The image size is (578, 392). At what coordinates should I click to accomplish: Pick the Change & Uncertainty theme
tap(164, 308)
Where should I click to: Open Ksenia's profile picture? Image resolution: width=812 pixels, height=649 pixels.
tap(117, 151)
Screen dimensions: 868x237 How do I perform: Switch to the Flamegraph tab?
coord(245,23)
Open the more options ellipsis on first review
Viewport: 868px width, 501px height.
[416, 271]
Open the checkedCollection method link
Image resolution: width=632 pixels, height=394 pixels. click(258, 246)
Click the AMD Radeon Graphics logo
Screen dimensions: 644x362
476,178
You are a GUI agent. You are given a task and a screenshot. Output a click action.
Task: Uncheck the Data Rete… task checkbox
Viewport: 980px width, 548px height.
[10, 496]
--
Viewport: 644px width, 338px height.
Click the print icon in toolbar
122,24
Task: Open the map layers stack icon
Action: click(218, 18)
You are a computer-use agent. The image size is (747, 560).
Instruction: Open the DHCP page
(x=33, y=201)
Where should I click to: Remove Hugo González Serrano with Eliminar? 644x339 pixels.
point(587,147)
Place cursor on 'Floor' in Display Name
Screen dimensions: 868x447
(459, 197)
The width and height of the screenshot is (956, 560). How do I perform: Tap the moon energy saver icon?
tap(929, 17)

Work instructions ▸
Go over the listing above and return each line with "agent".

Answer to the problem ▸
You are a GUI agent. You are given a task and a screenshot. Output a click action.
You are a computer-use agent. The image size is (747, 560).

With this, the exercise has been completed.